The version launched for the European market in Geneva includes a model with a smaller battery pack and lower rated range, but the U.S. will get only the model with a higher-capacity battery.

 Range-Topping Electric Powertrain

2019 Hyundai Kona Electric

The Kona may offer the most range range for the price

The Kona Electric swaps out the internal combustion engine and all the associated plumbing from the standard Kona and replaces it with a liquid-cooled 64-kilowatt-hour lithium-ion battery pack and a 201 horsepower permanent-magnet electric motor producing 291 pounds-feet of torque that drive the front wheels.

The powertrain will enable the Kona EV to get an estimated driving range of 250 miles and an estimate of 117 miles-per-gallon equivalent (MPGe), greater than the Nissan Leaf, Tesla Model S and Model X. The 250-mile range is greater than that of the 238-mile Chevrolet Bolt as well as the 220-mile rated range of the base Tesla Model 3.

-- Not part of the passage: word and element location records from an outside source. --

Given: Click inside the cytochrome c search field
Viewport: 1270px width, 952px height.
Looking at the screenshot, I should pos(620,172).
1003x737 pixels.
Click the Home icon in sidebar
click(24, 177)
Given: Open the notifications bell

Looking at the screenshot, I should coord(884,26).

Kona EV can be fully charged at Level 2, 240-volt in a little less than 10 hours, and can be fully charged in just 54 minutes using a Level 3 charger. To make things easy, the Kona EV will come with standard DC fast-charging capability.

Looks Like Gas-Powered Kona

Hyundai didn’t make sweeping changes to the look of the standard Kona in its conversion into an electric vehicle. From the front, the closed grille is what most distinguishes the Electric from the rest of the small hatchback’s lineup. The helmet-shaped grille of the standard car gives way to a more aerodynamically efficient design with a light cross-hatch design. The door covering the charging port is also housed in the grille.

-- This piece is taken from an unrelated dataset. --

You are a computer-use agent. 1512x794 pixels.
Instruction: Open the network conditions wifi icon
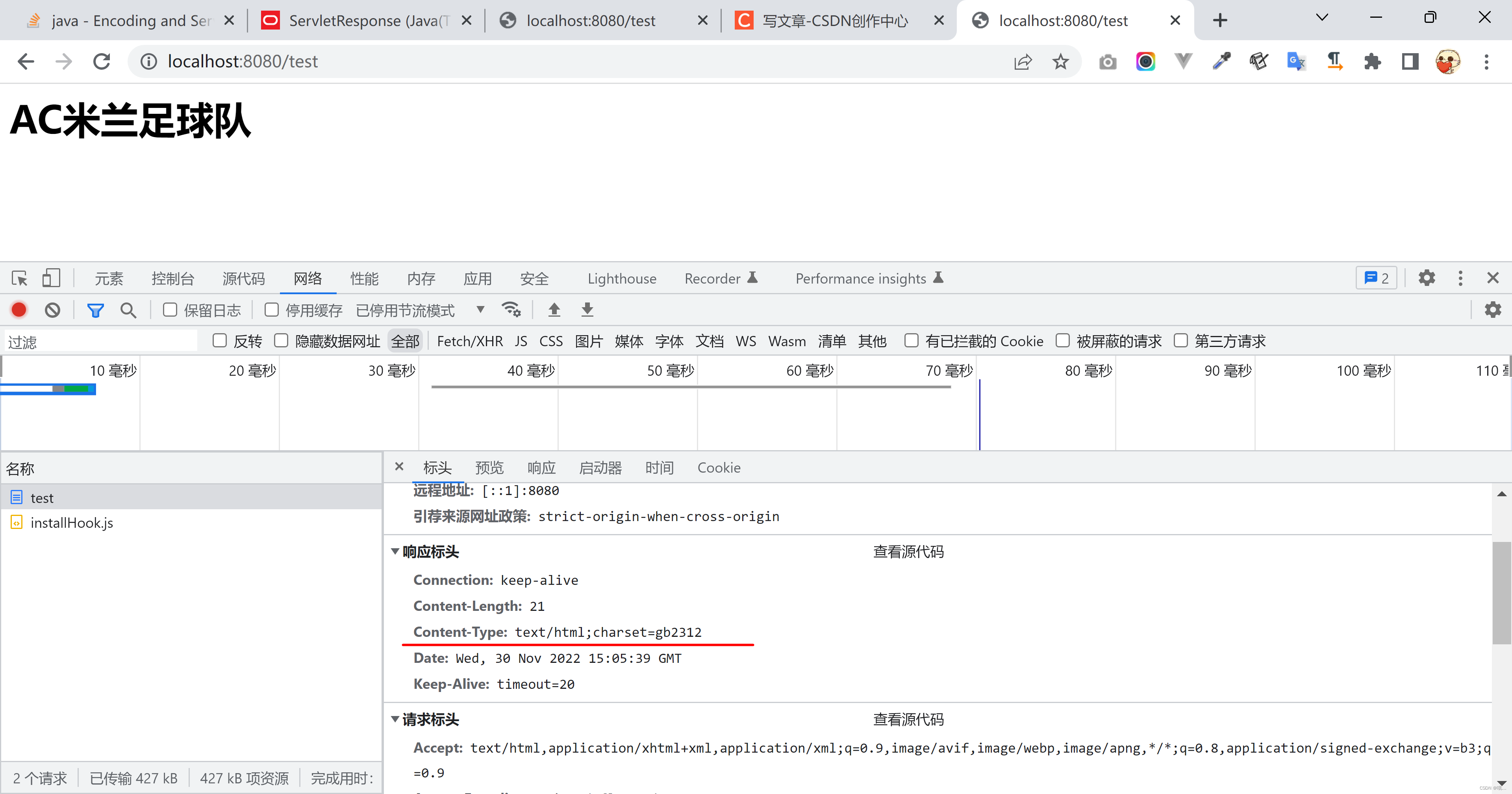(x=511, y=310)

2019 Hyundai Kona Electric

The interior mimics the gas Kona

The front view is flanked by aero-tuned flared fenders that enhance its road presence. It’s further differentiated by a separated-headlight design signature, with LED daytime running lights above and high-efficiency LED headlights below. Taillights are also unique.

Just as with other Konas, the Electric is being offered in a palette of extroverted colors, and a contrasting black, gray, or white roof is available for models without the sunroof. It doesn’t scream “electric vehicle” like the Toyota Prius, but differs sufficiently from the gas-powered Kona to make it easy to spot on the road.

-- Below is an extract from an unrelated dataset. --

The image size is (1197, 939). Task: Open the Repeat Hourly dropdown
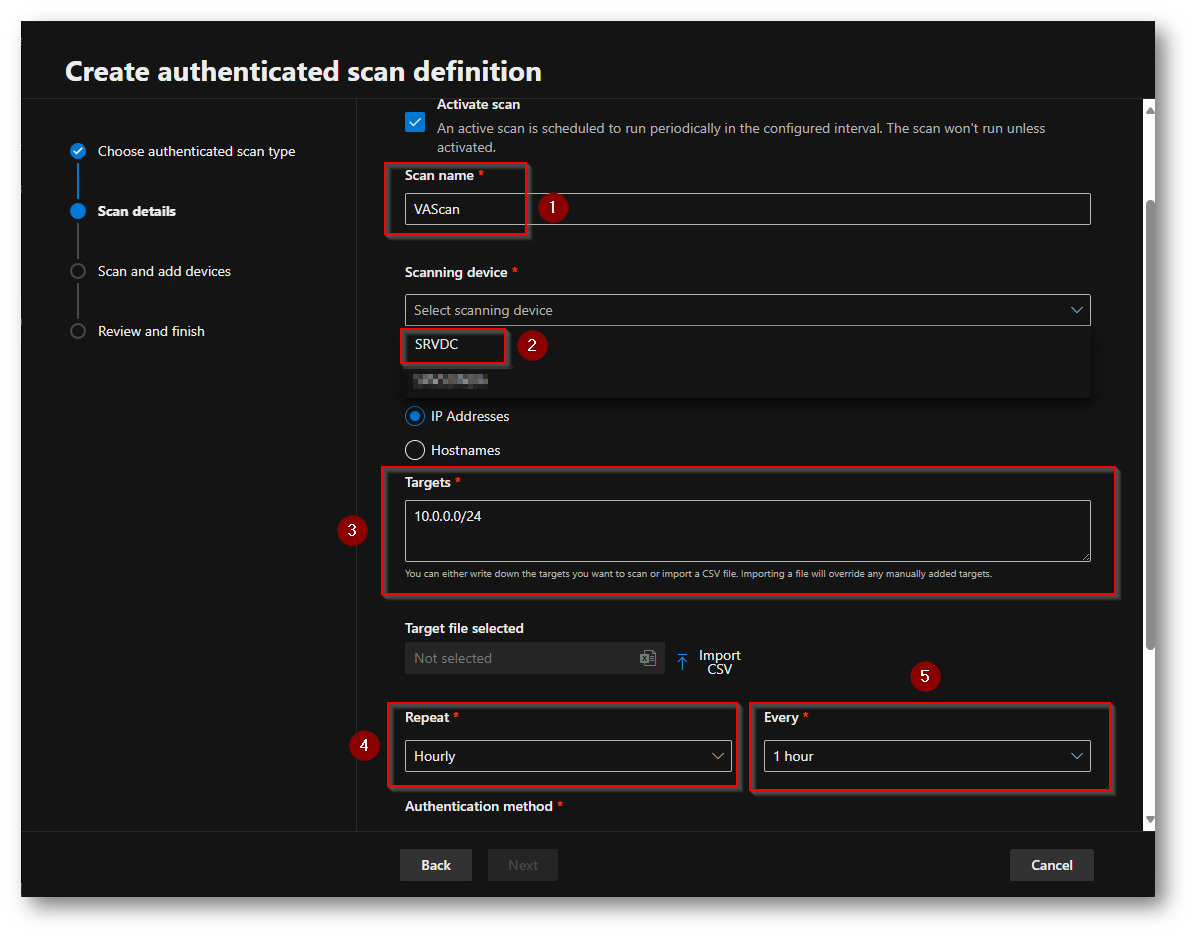point(567,756)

Like All Hyundais, Lots of Features

The interior hasn’t changed in any discernable way from the gas-powered Kona. That means the Kona Electric’s 7.0-inch touchscreen infotainment system is compatible with Apple CarPlay and Android Auto and offers HD and satellite radio as well as BlueLink data connectivity. A step-up system with an 8.0-inch screen adds navigation, traffic data, an eight-speaker Infinity audio system, and the next-generation BlueLink suite of features, which in this case includes some EV-exclusive helpers such as app-based remote charge management and charge scheduling. Other available features include a flip-up head-up display and wireless inductive charging for personal electronics.

2019 Hyundai Kona Electric

The Kona will have fast-charging capability standard

A full suite of active and passive safety systems come standard as part of the Hyundai Smart Sense package, including forward collision avoidance with pedestrian detection, rear cross-traffic collision avoidance, blind-spot warning, and lane-keeping assist.

The Kona Electric will start reaching dealerships in California by the end of the year. Hyundai plans to make it available somewhat later in the other states that adopt California’s ZEV mandate. No word from Hyundai yet on pricing, but we’d expect it to be competitive with other budget-EVs, starting in the mid-30,000-dollar range, before any tax incentives.